# [INSTRUCTIONS FOR THE TASK]
Your answer is a number only: how many lines in the data below contain "target"?

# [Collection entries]

Content starts

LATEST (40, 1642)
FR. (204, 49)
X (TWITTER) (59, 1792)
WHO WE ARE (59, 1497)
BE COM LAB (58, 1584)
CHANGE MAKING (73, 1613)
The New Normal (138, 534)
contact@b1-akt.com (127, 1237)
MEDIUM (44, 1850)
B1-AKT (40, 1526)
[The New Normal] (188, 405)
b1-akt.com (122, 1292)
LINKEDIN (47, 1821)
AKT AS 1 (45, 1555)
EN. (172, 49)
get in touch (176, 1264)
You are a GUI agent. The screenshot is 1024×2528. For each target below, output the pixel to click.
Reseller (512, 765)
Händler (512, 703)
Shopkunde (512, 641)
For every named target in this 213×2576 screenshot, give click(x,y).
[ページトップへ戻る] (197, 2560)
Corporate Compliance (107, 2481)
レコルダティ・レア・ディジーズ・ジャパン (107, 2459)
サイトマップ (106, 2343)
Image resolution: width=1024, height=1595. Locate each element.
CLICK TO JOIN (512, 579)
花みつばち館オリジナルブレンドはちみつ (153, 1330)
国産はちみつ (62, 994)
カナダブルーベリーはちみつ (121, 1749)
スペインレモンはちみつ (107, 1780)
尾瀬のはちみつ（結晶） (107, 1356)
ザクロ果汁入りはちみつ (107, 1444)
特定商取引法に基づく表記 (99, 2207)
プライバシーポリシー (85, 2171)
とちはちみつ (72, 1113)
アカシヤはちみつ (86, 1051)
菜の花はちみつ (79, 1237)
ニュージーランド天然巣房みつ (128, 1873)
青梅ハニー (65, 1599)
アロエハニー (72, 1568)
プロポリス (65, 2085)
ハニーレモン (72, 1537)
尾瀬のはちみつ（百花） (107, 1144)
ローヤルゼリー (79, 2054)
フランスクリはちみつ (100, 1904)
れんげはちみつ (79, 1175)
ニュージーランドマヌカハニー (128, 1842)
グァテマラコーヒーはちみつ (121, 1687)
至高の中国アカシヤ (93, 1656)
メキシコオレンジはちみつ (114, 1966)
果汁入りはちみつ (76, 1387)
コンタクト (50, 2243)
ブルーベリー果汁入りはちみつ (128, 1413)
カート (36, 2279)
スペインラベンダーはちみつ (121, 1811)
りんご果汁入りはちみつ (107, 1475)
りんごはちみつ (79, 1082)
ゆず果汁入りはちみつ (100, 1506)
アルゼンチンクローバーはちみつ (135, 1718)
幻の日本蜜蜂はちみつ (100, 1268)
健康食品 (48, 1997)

Content ends

# [TASK SOLUTION]
2